Home Credit has been using this model successfully for rating applicants in Russia and in China. The company now wants to incorporate XGBoost into its methodology in other countries as well. As part of this process, it’s necessary to select predictors – the data with the highest relevance. The problem is that there is a lot of those to choose from and the “wrong” ones sometimes mask the “right” ones. “There are hidden predictors too, where two variables have no predictive power individually – only when they are combined. XGBoost can detect this on its own, whereas a model built on regression analysis has to be told,” Barbora explains.
For example, a simple predictor like “time of day” when an application was made online is taken into consideration, then the predictor suggests that those who make applications during working hours are more likely to default, because they are probably not in regular employment – meaning they don’t have a stable source of income. “The same characteristic is found in applications made at night, although for different reasons; night-time loan applications while most people are sleeping is simply non-standard behaviour,” says Bára. But when a second predictor, namely “day of the week” is added into the equation, the “time of day” predictor alone is no longer absolutely valid as a result of the interaction with the other predictor – that’s because it’s perfectly reasonable for someone to apply for a loan between 9 am and 5 pm on a weekend, and likewise people tend to stay up later then.

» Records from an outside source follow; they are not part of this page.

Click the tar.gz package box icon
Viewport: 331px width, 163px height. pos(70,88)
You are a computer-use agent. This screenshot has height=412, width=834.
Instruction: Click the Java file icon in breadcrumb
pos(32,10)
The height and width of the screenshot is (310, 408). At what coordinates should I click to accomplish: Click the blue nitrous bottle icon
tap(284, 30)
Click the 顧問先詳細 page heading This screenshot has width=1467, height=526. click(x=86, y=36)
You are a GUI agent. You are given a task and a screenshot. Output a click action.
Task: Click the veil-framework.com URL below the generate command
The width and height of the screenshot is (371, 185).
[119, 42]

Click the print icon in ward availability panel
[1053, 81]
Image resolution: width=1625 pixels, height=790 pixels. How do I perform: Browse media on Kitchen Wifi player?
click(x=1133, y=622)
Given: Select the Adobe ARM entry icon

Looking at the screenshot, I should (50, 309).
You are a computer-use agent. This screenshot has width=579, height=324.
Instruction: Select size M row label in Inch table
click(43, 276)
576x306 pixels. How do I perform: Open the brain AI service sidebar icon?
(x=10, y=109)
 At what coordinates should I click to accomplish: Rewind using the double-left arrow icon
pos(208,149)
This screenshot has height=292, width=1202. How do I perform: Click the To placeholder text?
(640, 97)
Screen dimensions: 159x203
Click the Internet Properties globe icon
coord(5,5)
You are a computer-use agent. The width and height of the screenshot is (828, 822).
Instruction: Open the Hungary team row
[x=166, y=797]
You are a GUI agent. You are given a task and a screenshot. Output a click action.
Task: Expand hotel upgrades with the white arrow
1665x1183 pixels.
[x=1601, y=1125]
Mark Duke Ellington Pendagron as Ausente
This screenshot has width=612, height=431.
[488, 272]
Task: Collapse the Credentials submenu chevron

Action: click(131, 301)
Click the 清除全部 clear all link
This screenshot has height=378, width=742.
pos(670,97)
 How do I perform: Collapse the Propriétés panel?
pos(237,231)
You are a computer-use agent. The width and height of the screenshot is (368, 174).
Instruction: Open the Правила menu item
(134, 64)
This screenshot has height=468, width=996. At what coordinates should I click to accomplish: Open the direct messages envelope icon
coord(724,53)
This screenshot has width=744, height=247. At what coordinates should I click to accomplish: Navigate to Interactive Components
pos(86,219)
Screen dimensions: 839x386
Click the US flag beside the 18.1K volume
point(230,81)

The most relevant predictor is usually the information on whether or not the customer has had a loan before and whether they were able to stick to the repayment schedule. “Then comes the question whether it is better to look 12 months into the past, or just three months – whether we should take into consideration the customer’s current loans or the historic ones as well. XGBoost can decide which option is the best on its own,” Hynek adds.
The resultant model can express a percentage probability that the client will not repay the loan. It is up to Home Credit to set the threshold up to which it still wants to provide a loan to customers in the individual countries.
A more reliable predictive model can have two effects. Either the number of problematic loans will decrease while the number of loans approved remains the same, or the number of loans approved will increase while the default rate remains the same. Choosing which path to take in the individual countries so that the business remains socially sustainable and profitable is up to the company, but the advanced analytical tools at its disposal like XGBoost are what make it possible.
Bára Šicková is a risk analyst at Home Credit’s headquarters in Prague. She graduated from the University of Economics in Prague in Econometrics and Operations Research. She joined Home Credit in 2018. Hynek Hilbert is data scientist at Home Credit’s headquarters in Prague. He graduated from Charles University in Prague in Probability, Mathematical Statistics and Econometrics. He joined Home Credit in 2019.